What is needed is an exact copy of the records below, with the pictures left out.
Extracted information Start Marker
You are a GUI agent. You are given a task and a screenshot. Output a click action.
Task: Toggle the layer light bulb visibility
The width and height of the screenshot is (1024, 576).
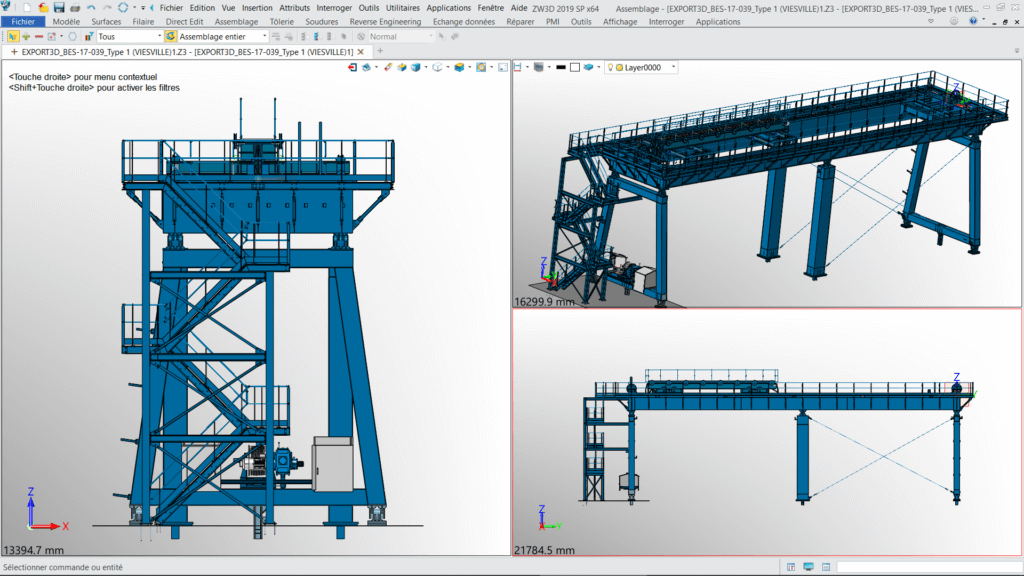(609, 67)
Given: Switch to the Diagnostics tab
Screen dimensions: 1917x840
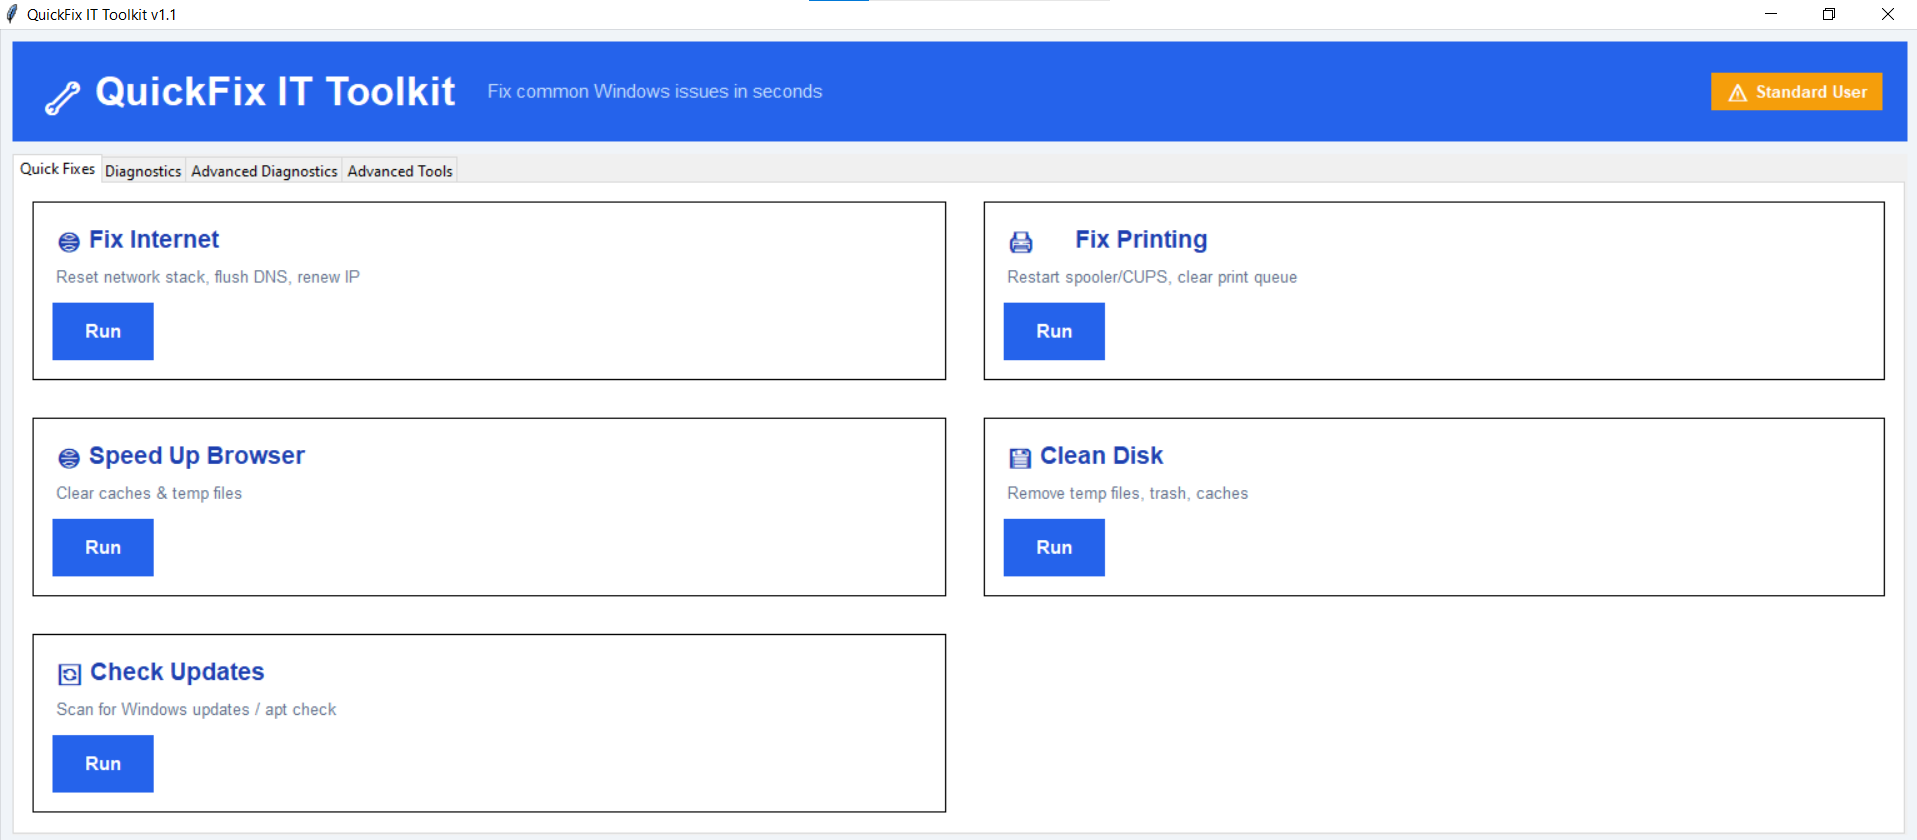Looking at the screenshot, I should point(143,171).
Extracted information End Marker
### Answer to this exercise
You are a GUI agent. You are given a task and a screenshot. Output a click action.
Task: Toggle the layer light bulb visibility
The width and height of the screenshot is (1024, 576).
(609, 67)
Given: Switch to the Diagnostics tab
Screen dimensions: 1917x840
Looking at the screenshot, I should point(143,171).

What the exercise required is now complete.